Absolutely! Sticking with the status quo can do good or harm depending on the wider organizational dynamics. If the organization is stable and functioning well, then sticking with the status quo can deny my team and my organization opportunities to do even better. It’s the old “nothing ventured, nothing gained” axiom.
In other words, if everything is going pretty well, doing the exact same things you or your organization has always done won’t improve outcomes. On the other hand, whenever organizations are going through periods of instability, uncertainty, or disruption, it can actually be a good idea not to introduce further disruptions especially in areas where the organization is currently doing well.
Let’s say your specific team is performing well in and of itself, but the wider company is having financial problems. Then now is not the time to experiment or introduce any costly, new processes or requests for an expenditure.

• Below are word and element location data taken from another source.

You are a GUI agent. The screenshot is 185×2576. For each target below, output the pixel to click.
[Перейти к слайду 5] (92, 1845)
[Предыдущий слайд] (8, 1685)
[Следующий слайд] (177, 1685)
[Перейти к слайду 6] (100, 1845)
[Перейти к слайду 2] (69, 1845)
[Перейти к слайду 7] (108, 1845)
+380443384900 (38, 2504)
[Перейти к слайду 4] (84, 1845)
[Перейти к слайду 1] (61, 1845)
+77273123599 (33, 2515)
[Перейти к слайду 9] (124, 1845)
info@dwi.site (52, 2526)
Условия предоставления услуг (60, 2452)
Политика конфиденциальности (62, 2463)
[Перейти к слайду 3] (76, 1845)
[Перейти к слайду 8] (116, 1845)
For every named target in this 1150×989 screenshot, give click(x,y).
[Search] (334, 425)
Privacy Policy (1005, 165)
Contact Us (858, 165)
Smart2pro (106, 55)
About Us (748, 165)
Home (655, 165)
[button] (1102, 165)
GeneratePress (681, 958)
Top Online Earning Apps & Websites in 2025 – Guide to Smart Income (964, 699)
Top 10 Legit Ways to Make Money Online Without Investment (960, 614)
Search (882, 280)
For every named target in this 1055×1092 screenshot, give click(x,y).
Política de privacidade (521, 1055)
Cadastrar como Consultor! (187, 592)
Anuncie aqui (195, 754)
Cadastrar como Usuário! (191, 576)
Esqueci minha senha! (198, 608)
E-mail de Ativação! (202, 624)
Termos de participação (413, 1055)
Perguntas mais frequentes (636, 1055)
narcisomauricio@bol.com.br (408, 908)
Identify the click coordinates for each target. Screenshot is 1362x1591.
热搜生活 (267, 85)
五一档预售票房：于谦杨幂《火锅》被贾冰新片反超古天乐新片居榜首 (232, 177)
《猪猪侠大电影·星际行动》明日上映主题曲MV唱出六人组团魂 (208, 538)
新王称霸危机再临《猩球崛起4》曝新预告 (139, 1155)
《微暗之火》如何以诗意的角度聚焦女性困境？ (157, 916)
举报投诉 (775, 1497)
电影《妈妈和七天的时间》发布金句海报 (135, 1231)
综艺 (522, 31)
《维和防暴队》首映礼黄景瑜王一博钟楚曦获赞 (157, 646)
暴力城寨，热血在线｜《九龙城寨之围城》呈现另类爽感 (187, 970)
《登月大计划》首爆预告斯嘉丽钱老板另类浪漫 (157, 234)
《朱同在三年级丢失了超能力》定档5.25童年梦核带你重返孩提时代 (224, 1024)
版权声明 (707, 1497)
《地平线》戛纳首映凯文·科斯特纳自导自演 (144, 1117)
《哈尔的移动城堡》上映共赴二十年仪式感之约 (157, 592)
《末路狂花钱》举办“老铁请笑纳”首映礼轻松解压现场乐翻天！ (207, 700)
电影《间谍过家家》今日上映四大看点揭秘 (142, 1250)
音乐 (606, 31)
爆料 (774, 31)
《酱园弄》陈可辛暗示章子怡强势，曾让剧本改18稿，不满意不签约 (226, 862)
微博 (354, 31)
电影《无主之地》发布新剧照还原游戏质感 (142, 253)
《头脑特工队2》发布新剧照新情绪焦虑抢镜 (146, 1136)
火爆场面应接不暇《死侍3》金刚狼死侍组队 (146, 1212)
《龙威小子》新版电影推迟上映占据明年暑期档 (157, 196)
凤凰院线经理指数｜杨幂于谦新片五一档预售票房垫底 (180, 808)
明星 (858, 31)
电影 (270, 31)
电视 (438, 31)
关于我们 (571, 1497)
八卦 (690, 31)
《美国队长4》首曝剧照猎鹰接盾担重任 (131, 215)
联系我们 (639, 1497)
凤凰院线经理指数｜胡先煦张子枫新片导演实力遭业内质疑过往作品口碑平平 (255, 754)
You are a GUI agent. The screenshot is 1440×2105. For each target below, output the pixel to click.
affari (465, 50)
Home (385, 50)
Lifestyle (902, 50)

In a situation like this, it’s best to make sure your team is meeting all of its goals and fulfilling all of the expectations of top management.
Once the dust settles, you can get back to tweaking activities of the team to improve team outcomes. Likewise, if your team is having a lot of communication problems with another team, say between a team of developers and a team of testers, now is not the time to embark on a process overhaul inside of the teams development work until those other problems are resolved. When things are dicey, it’s best to either weather the storm, for big issues, or focus on fixing the problem, for smaller issues.
Also remember that teams are only able to take on two to three new initiatives at a time. Even if things are going really well on your team and in the broader organization, it’s best to make sure one great new idea is fully implemented than to have lots of great ideas that never come to fruition.